Dara warmly greeted me at the door of her office. She made a call and we were joined by Peter and another young lady I assumed to be an assistant. Dara suggested I use the countertop above some cabinets in her office to rest and unwrap the painting on.
For me, it was the moment of truth. I once read that the second an expert lays eyes on a painting, he knows whether it is genuine or fake. If anything is wrong with the painting, be it compositional, technical, or aesthetic, he’ll catch it on his first impression, and it could doom the sale.
My audience silently took their positions behind me as I placed the wrapped painting on the counter. Carefully feeling the edge of the frame, I made sure the back of the painting would be facing them as I pulled off the covering. Certain that they had glimpsed the period stretcher, canvas, and patches, I turned the picture around. All three zoomed in for a close look as they studied Fat Boy in silent admiration.
“That’s the finest passionflower I’ve ever seen painted by Heade,” Peter said.
Compliments and nods of approval came from the other two. I made for the chair and got comfortable. Dara sat down behind her desk, and Peter relaxed against the counter with his eyes on the “Heade.”
As the tension lifted, Peter made an observation. “Do you know what those little black specks are?” he asked rhetorically, pointing to the tiny clusters on the painting. “They’re fly droppings. For some reason, flies love paintings and leave those tiny specks. Some paintings are covered with thousands of them.”
I confessed that I was puzzled over those little spots and thanked him for sharing that interesting bit of information. Peter then went on to observe that although the picture was quite dirty, it was in remarkably good condition.
“Well, then,” Dara said, “I’m sure we could have an advance arranged for you in just a couple of days. Shall we write up a contract?”
“I guess so” was my reply, and we all shook hands. With that, Dara handed some notes to the assistant and asked her to prepare a contract.
“Have you considered having it cleaned?” Dara nonchalantly asked.
“Well, actually, no,” I responded. “Jimmy always told me it was best to sell pictures in their original condition and never tamper with them.”
“Yes. That used to be true,” she said, “ten years ago when dealers dominated the market, but that’s all changed.”
“These days you have wealthy private collectors who go head-to-head with dealers, and they want everything in restored condition,” Peter said.
“I can see a catalog cover here if it was cleaned,” Dara added in an attempt to persuade me.
“No, no, I really don’t want to fool with it,” I said. “I’d rather leave well enough alone. Why risk it? What if we ran into problems?”
They both nodded, and that seemed to settle the matter, but then I stuck my foot in my mouth by saying, “Besides, I don’t think it’s all that dirty: after all, you can easily see the picture just fine.”
“Oh, no, no, no,” they sang in unison. “It’s very dirty.” And to demonstrate just how very wrong I was, Peter seized the painting and told us to follow him to the “darkroom.” We marched down a hallway and entered what I took to be a technician’s room with a large worktable in the center. Peter placed the frame facedown on the table and, with a pair of pliers, removed the antique nails, which, I noted, he studied for a second. When he removed the painting, Peter was quick to point out how clean the paint was around the edges, a common occurrence with period paintings. A simple application of masking tape along the edges of the canvas before I sprayed on the “antique” varnish had taken care of that.

Stated problem 1 -
In the excerpt about the painting:
(a) What does Peter say the little black specks on the painting are?
(b) Who had told the narrator it was best to sell pictures in their original condition?
(c) What tool did Peter use to remove the antique nails from the frame?
Stated problem 2 -
Can you reproduce the excerpt about the painting word for word, from "Dara warmly greeted" up to and including "doom the sale."?

Given information -
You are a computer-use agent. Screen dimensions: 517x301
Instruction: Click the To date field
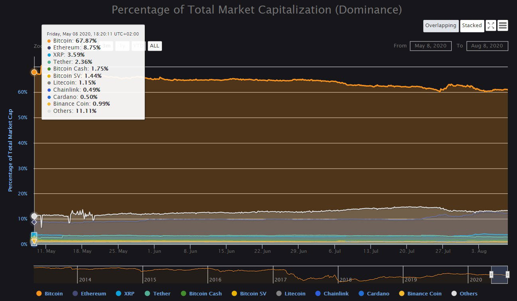487,46
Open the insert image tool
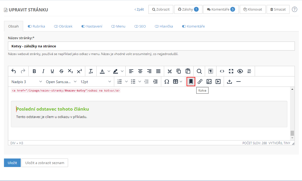 [x=209, y=82]
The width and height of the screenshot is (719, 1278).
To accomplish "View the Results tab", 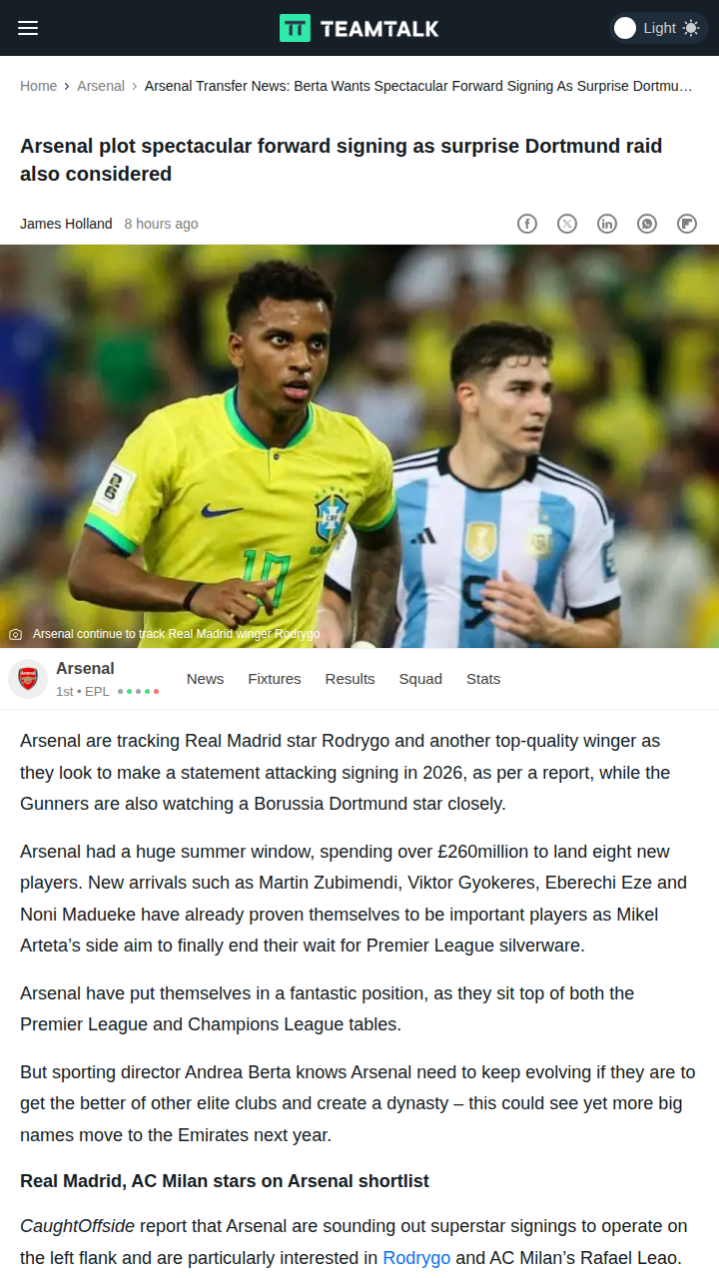I will tap(350, 679).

Task answer 1 -
(a) Fly droppings.
(b) Jimmy.
(c) A pair of pliers.

Task answer 2 -
Dara warmly greeted me at the door of her office. She made a call and we were joined by Peter and another young lady I assumed to be an assistant. Dara suggested I use the countertop above some cabinets in her office to rest and unwrap the painting on.
For me, it was the moment of truth. I once read that the second an expert lays eyes on a painting, he knows whether it is genuine or fake. If anything is wrong with the painting, be it compositional, technical, or aesthetic, he’ll catch it on his first impression, and it could doom the sale.